Mais l'Union européenne tarde à agir. Elle avait mis en place, en 2013 et sous pression de la France, un moratoire sur l'usage de seulement trois des pesticides contenant des néonicotinoïdes (clothianidine, thiaméthoxame et de l'imidaclopride). Ce moratoire doit être re-examiné sous la pression de l'agrochimie allemande d'ici fin 2015. En effet les allemands sont les plus gros producteurs de produits chimiques. Et l'usage de ces néonicotinoïdes a été popularisé par les firmes allemandes. C’est le cas de Bayer en 1993 avec le Gaucho qui a été finalement interdit sur de nombreuses cultures dès 1999 compte tenu des conséquences avérées sur les populations d'abeilles. Puis avec le pesticide Régent, développé par le groupe allemand BASF en 2002 et qui sera interdit en 2004. Le lobbying des producteurs de pesticides empoisonne bien les prises de décisions européenne comme l'a montrée Corporate Europe observatory (CEO) qui traque les lobbies dans les instances européennes. Les industriels n'hésitent pas sur les arguments pour infléchir le processus de régulation. Lors de la mise en place du précédent moratoire en 2013 CEO a pu observer le procédé : Production d'études pseudo-scientifiques sponsorisé démontrant évidement tous les bienfaits des pesticides. Pression sur l'Autorité européenne de sécurité des aliments (EFSA) qui selon Bayer «  a des connaissances limitées en agriculture ». Ces méthodes ont fait leurs preuves : lors du vote au Conseil le 15 mars 2013, l'Allemagne s'était abstenue afin de protéger son industrie agro-chimique. Le « poison allemand » est aussi un pesticide ?

En France ces pesticides font aussi des ravages. Mais pas selon le gouvernement. Et malgré sa feuille de route « verte », présentée début février, dans laquelle il avait assuré que la France mènerait « au niveau européen une action volontariste » pour que les substances néonicotinoïdes des pesticides soient réévaluées « au plus vite » l'interdiction ne semble pas être à l'ordre du jour. Ainsi pour Stephane Le Foll, ministre de l'agriculture, interdire les néonicotinoïdes n’est pas la solution. « C’est un pensée globale qu’il faut avoir », assure-t-il, permettant de « mener ces débats en assurant les transitions nécessaires ». En résumé : on continue comme avant.
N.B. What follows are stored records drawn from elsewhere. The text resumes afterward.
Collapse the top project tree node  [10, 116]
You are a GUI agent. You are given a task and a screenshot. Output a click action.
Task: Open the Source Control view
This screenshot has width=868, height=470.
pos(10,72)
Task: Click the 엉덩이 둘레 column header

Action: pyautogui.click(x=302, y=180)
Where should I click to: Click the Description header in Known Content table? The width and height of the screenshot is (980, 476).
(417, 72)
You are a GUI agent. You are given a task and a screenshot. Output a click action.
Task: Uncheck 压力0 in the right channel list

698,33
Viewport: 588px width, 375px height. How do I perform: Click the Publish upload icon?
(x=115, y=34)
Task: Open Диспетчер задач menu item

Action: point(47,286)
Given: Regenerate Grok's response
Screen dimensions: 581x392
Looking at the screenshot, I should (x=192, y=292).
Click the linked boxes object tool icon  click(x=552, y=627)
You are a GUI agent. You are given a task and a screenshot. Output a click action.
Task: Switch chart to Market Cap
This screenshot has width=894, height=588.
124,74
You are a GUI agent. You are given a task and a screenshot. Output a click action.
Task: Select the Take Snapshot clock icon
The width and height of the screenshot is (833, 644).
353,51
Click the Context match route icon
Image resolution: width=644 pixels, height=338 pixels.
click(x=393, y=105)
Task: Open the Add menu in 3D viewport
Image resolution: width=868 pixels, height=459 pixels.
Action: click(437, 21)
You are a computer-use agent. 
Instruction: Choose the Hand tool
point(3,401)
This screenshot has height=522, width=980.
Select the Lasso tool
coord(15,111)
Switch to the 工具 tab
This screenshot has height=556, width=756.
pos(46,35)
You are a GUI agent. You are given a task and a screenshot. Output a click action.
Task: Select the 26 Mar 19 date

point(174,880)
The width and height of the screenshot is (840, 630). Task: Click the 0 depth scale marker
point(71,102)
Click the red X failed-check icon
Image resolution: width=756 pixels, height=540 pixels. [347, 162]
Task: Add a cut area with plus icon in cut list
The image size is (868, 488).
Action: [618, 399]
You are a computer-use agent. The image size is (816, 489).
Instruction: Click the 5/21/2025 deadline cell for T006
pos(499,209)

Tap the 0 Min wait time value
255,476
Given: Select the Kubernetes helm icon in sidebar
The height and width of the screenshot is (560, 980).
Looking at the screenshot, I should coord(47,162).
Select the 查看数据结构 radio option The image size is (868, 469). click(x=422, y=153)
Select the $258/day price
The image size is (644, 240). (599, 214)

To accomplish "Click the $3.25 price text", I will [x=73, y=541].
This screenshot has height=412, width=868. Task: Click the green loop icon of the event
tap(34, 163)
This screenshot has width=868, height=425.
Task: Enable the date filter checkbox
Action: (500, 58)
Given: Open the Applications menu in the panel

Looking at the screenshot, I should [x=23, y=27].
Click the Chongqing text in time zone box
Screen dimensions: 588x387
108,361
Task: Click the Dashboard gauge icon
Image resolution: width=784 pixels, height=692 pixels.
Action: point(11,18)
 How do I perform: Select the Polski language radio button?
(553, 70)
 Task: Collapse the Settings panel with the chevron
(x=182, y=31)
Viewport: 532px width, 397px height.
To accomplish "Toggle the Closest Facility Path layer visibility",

Pourtant, des voix s'élèvent pour s'opposer aux pesticides. La critique écologiste ne vient pas des Verts, mais des « frondeurs » du PS. Delphine Batho et Gérard Bapt ont déposé un amendement à la loi sur la biodiversité réclamant  l'interdiction à partir du 1er janvier 2016 de l'usage des cinq insecticides néonicotinoïdes présents en France, dans le cadre de l'examen de la loi sur la biodiversité. 

L'amendement a été voté à l'Assemblé Nationale le 19 mars au grand dam de la ministre de l'écologie Ségolène Royal, qui, abandonnant la souveraineté de la France, s'opposait à l'amendement au motif que « le cadre européen ne permet pas une interdiction stricte ». L'amendement a cependant peu de chance d'être maintenu au Sénat, qui a rejeté en février dernier une résolution demandent l'interdiction des mêmes pesticides. Peut être la preuve que dans le cadre du PS, toute action de fronde est finalement inutile.